(Beginning of SELECTED EXCERPT)
UA Awarded Grant to Study Communication in Intimate Partnerships

From the October 2018 Desktop News | Three UA professors have been awarded a grant of more than $300,000 from the National Science Foundation to study the relationship between communication and physiological responses in intimate partnerships.

From left: Drs. Josh Pederson, Sonya Pritzker and Jason DeCaro
From left: Drs. Josh Pederson, Sonya Pritzker and Jason DeCaro

The study is a collaborative work of Drs. Sonya Pritzker and Jason DeCaro, of the department of anthropology, and Dr. Josh Pederson, of the department of communication studies.

DeCaro, Pederson, and Pritzker will observe 50 couples by combining nine hours of in-home video observation with moment-to-moment monitoring of activity in the autonomic nervous system as well as multiple, in-depth interviews of the observed couples.

“We think the way romantic partners interact on a daily basis contributes to individual and relational health,” said Pederson, UA assistant professor of communication studies. “This grant allows us to study how these processes happen in real-time outside of laboratory environments.”
(End of SELECTED EXCERPT)
(Beginning of STUDY MATERIAL)
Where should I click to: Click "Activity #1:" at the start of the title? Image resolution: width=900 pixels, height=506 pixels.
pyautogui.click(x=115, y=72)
(End of STUDY MATERIAL)
(Beginning of STUDY MATERIAL)
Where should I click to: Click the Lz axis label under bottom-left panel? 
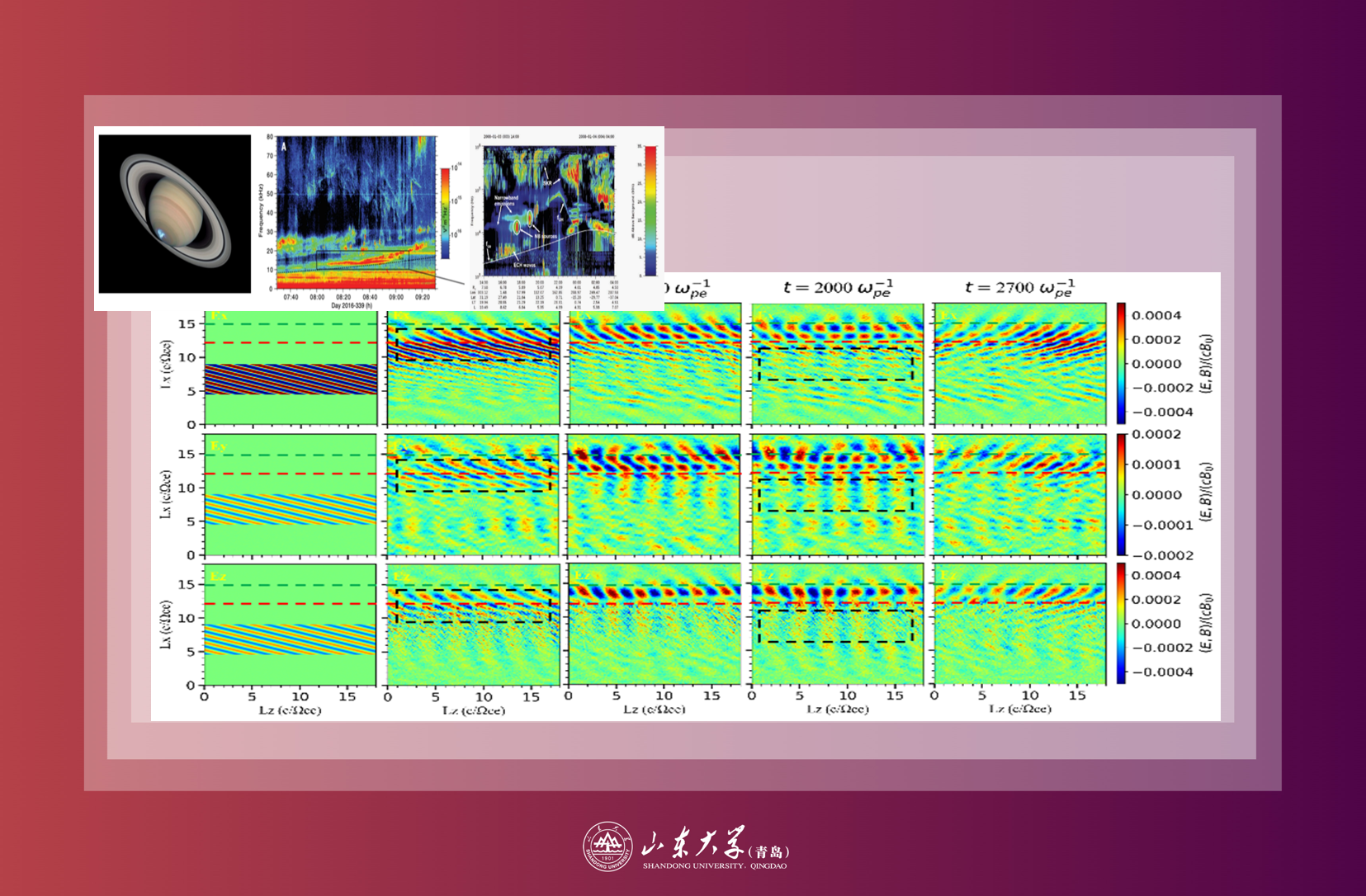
(End of STUDY MATERIAL)
# [ASSIGNMENT 1]
Answer these questions using the news item about the UA grant. Put each answer on its own line, marked like its question.
(a) How much money was awarded, and by which organization?
(b) Which department is Dr. Josh Pederson in?
(c) How many couples will the researchers observe?
# [ASSIGNMENT 2]
Summarize the news item about the UA grant in two sentences.
# [ASSIGNMENT 3]
Output the passage of the news item about the UA grant from "From the October" up to and including "the observed couples.", word for word.

# [REPLY 1]
(a) More than $300,000, from the National Science Foundation.
(b) The department of communication studies.
(c) 50 couples.

# [REPLY 2]
Three UA professors, Drs. Sonya Pritzker and Jason DeCaro of anthropology and Dr. Josh Pederson of communication studies, have received a National Science Foundation grant of more than $300,000 to study how communication relates to physiological responses in intimate partnerships. They will observe 50 couples through in-home video, moment-to-moment monitoring of autonomic nervous system activity, and in-depth interviews.

# [REPLY 3]
From the October 2018 Desktop News | Three UA professors have been awarded a grant of more than $300,000 from the National Science Foundation to study the relationship between communication and physiological responses in intimate partnerships.

From left: Drs. Josh Pederson, Sonya Pritzker and Jason DeCaro
From left: Drs. Josh Pederson, Sonya Pritzker and Jason DeCaro

The study is a collaborative work of Drs. Sonya Pritzker and Jason DeCaro, of the department of anthropology, and Dr. Josh Pederson, of the department of communication studies.

DeCaro, Pederson, and Pritzker will observe 50 couples by combining nine hours of in-home video observation with moment-to-moment monitoring of activity in the autonomic nervous system as well as multiple, in-depth interviews of the observed couples.